These aren't drive-by typo fixes. These are production-quality contributions from people who studied the codebase and followed the patterns. If you're considering contributing, look at what they did — that's the bar.


What's Next: DeepSeek V4 Inference

With the GPU backend stable and pure Go, we can focus on what matters: running real models.

DeepSeek released V4 on April 24, 2026 — two models:

  • V4-Pro: 1.6 trillion params, 49B active
  • V4-Flash: 284B total, 13B active — fits on a consumer GPU

V4-Flash with 13B active parameters is Born's sweet spot. It's the most capable open model that fits on a single 24GB GPU. API pricing is tied to chip availability ($1.74/M tokens, bottleneck pricing) — users want local inference alternatives.

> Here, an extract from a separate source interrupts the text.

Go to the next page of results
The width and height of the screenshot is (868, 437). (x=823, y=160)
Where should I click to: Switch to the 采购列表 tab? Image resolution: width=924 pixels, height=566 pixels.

We started researching V4 architecture before it launched — back in early April, when only the Engram paper and V3.2 sparse attention existed. We predicted V4 would combine MoE + Engram + manifold-constrained residuals + compressed sparse attention. On April 24th, the tech report confirmed all four. Two weeks head start on architecture analysis. (We do this kind of research openly — see Discussion #60 for our Recurrent-Depth Transformer analysis.)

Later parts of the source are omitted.